Overview of the SECDA design methodology
We evaluate the usability of the SECDA design methodology by designing two GEMM accelerators for quantised neural networks, integrated with the TFLite neural network inference framework.
You can see below our runtime model, with the GEMM driver being our software bridge between TFLite (via the Gemmlowp library), and our accelerator designs.
Our two accelerator designs had some components in common, but followed two different data flows. The first accelerator is called “Vector-MAC”, and the second accelerator design is a systolic array design, which is a similar architecture to Google’s TPU. We evaluated three common neural networks using our accelerator designs, and improved significantly compared to using CPU-only inference in all cased - both in terms of reduced inference time and energy consumption.

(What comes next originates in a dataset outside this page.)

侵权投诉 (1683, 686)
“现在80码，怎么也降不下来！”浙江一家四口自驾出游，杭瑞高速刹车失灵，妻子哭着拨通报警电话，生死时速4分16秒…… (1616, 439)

For more details on these designs, how SECDA helped us gain insights into how to improve them, and their performance in terms of inference time and energy consumption, please refer to the full paper.
Vector MAC design
Systolic Array design
SECDA is my first published piece of work in the area of hardware design (as a co-author), and it really helped me understand some of the challenges and opportunities in this space. My main research focus right now is from the perspective of compilers for neural networs, and I really look forward to working more with Jude, and hardware experts like him in this Golden Age of Compiler Design in an Era of HW/SW Co-design.